Le premier trimestre de l’année scolaire 2018-2019 touche presque à sa fin. La rédaction du journal Le Renouveau s’est entretenue avec Annonciate Nsabimana, directrice de l’Ecole fondamentale Nyakabiga, pour s’enquérir de l’état de mise en œuvre des programmes. Elle dit en être satisfaite et se réjouit aussi de la reprise des activités de protection des rives de la rivière Ntahangwa qui menace cette école.

 

Dans cet entretien, Annonciatte  Nsabimana a indiqué que cette école n’a pas de problème de manque de manuels scolaires sauf dans les trois premiers cycles. «Nous demandons aux autorités compétentes de nous donner ce matériel, nous avons des promesses et nous en attendons l’accomplissement car nous avons déjà soumis la question aux concernés ; d’un moment à l’autre, nous pourrons en avoir», a-t-elle affirmé.Concernant les effectifs, elle a fait savoir que son établissement dispose    d’effectifs normaux,  car les élèves s’assoient à deux sauf dans quelques classes où ils s’assoient à trois. Elle a signalé qu’il n’y a pas de problème sérieux et qu’on a déjà fait la demande de bancs pupitres. Elle a profité de l’occasion pour remercier la Mairie de Bujumbura pour avoir aidé cette école en construisant des latrines  au moment  où d’autres avaient été emportées par les glissements des rives de la rivière Ntahangwa. Elle a apprécié  en outre les initiatives en cours pour cet établissement.Elle a affirmé par contre que cette école a un problème de paiement d’une facture élevée d’eau alors qu’elle n’a pas de capacités nécessaires pour payer toute la facture. Elle a admis que cette facture élevée est due à la fuite d’eau occasionnée par les glissements sur  la rivière Ntahangwa.
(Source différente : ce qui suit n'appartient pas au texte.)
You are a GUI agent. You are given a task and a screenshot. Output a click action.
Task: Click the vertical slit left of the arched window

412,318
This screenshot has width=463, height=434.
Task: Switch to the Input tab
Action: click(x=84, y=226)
 Un ouf de soulagementAnnociatte Nsabimana, se dit très contente de la reprise des activités de protection des rives de la rivière Ntahangwa.    « Cette rivière constitue une menace pour notre école et nous vivons la peur au ventre à  cause des glissements qui ont déjà emporté une partie de nos infrastructures», a-elle- dit.